I don't think this is particularly effective as an ekphrastic poem. The first two stanzas really describe the picture and its narrative--this is why we don't need the painting in front of us to understand the sonnet. But it isn't a good reason for something...that doesn't necessarily have to happen. I think an ekphrastic that stands on its own should send me looking for the art at the end, if I am not already familiar with it. If I am familiar with it, I want to see it differently. This poem fails in that regard, I'm afraid.

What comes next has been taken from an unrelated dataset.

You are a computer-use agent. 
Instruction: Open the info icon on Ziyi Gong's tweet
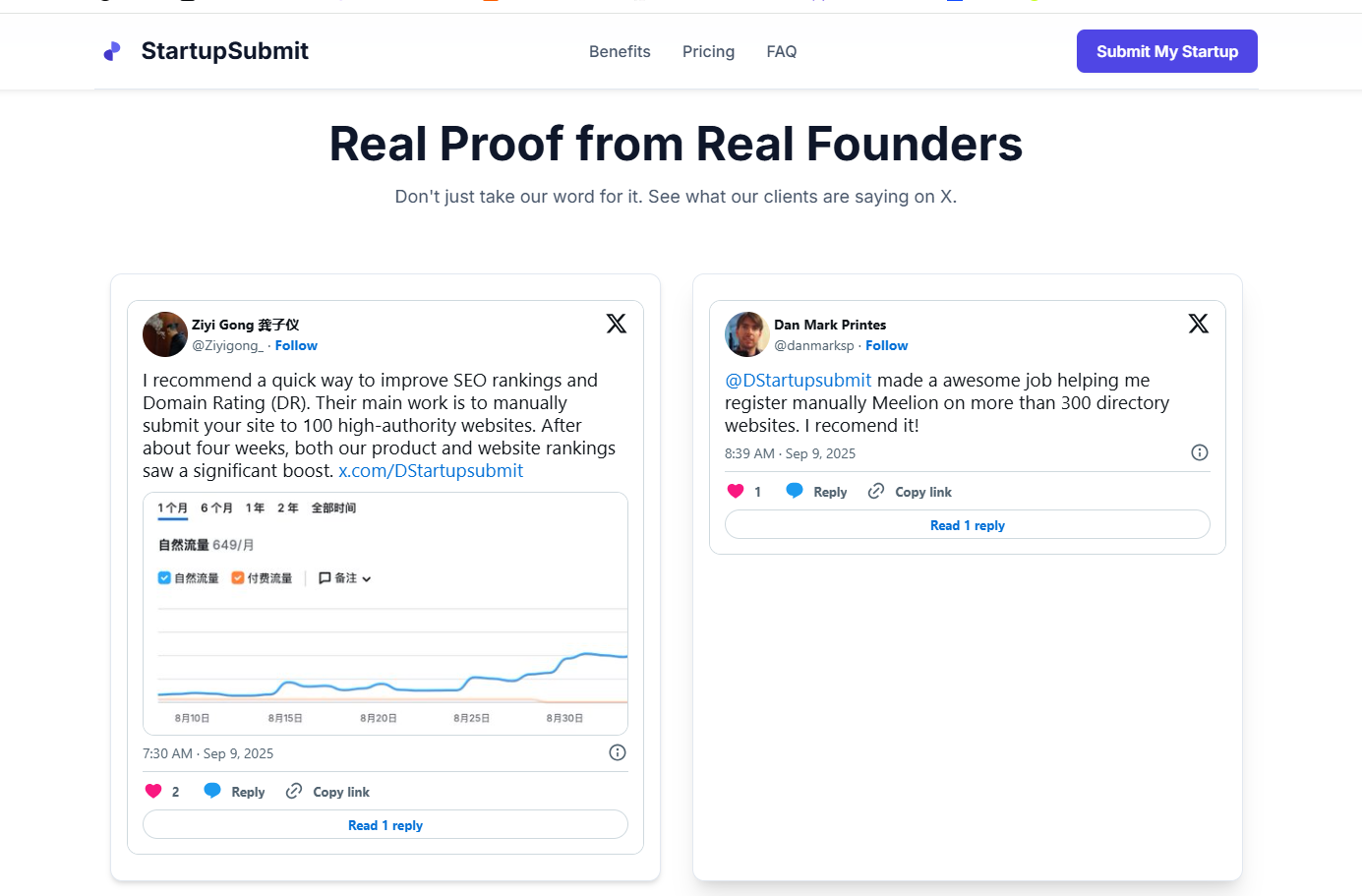click(617, 751)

The line "floats pale and doughy as an unbaked boule." is a little too clever for the use of the word "boule", which is standard fare bread in French still life paintings. And "underneath the master’s practiced hand" reminded me of a line in Don McClean's Starry Starry Night song about Van Gogh. It also opens the door to what I think really needs to be kept out, and that is the part that gets into the painter's process. That is almost always, as it is here, fraught with knowledge or understanding the writer brings to the painting.

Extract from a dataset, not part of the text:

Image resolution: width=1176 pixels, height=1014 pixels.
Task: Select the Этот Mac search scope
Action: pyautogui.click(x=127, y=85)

So, yes. I think this is too thought-out. The writer picks up on an interesting hook--the painter painting a woman who is painting herself, and thus painting himself as all portraits are to some degree self portraits (his regard for her parallels self regard, thus model and painter are before the “canvas” looking into their own faces). But the writer wastes precious sonnet space by imposing and to some extend describing this interpretation rather than showing an affect the painting has on the viewer.
On a technical point,
so good at unseen faults in others
and at his own,
is grammatically too compressed. It is not demanding syntax--I think it’s just wrong.